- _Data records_
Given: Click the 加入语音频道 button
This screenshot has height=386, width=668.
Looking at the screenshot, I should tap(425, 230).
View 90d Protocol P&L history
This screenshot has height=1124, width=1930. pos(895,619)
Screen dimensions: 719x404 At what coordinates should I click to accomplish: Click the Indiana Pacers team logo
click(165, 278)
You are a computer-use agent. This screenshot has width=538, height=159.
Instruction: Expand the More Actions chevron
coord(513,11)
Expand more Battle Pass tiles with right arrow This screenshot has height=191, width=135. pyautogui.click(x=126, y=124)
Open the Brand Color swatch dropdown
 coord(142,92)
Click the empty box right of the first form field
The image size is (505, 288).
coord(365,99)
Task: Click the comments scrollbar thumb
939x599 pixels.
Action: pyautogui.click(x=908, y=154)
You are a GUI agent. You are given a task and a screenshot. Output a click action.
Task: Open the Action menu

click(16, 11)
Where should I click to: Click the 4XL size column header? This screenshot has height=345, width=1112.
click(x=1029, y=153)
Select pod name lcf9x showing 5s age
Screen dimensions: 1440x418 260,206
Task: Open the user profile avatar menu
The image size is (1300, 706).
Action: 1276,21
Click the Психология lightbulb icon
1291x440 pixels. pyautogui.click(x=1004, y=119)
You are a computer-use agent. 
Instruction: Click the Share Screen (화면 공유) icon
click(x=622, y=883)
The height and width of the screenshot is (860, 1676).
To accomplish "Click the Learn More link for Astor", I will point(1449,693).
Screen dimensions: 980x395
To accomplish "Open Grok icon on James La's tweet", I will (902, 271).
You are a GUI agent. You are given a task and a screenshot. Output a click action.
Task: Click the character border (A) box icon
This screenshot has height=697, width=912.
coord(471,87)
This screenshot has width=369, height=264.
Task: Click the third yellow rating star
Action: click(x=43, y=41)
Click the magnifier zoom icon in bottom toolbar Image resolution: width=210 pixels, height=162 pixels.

- _TASK BRIEF_
Take the lines beginning with the one containing "Click the empty" and running through the one containing "Action: pyautogui.click(x=908, y=154)", and write them out again with "scrollbar thumb" replaced by "scroll handle" and nothing else altered.

- _SOLVED PROBLEM_
Click the empty box right of the first form field
The image size is (505, 288).
coord(365,99)
Task: Click the comments scroll handle
939x599 pixels.
Action: pyautogui.click(x=908, y=154)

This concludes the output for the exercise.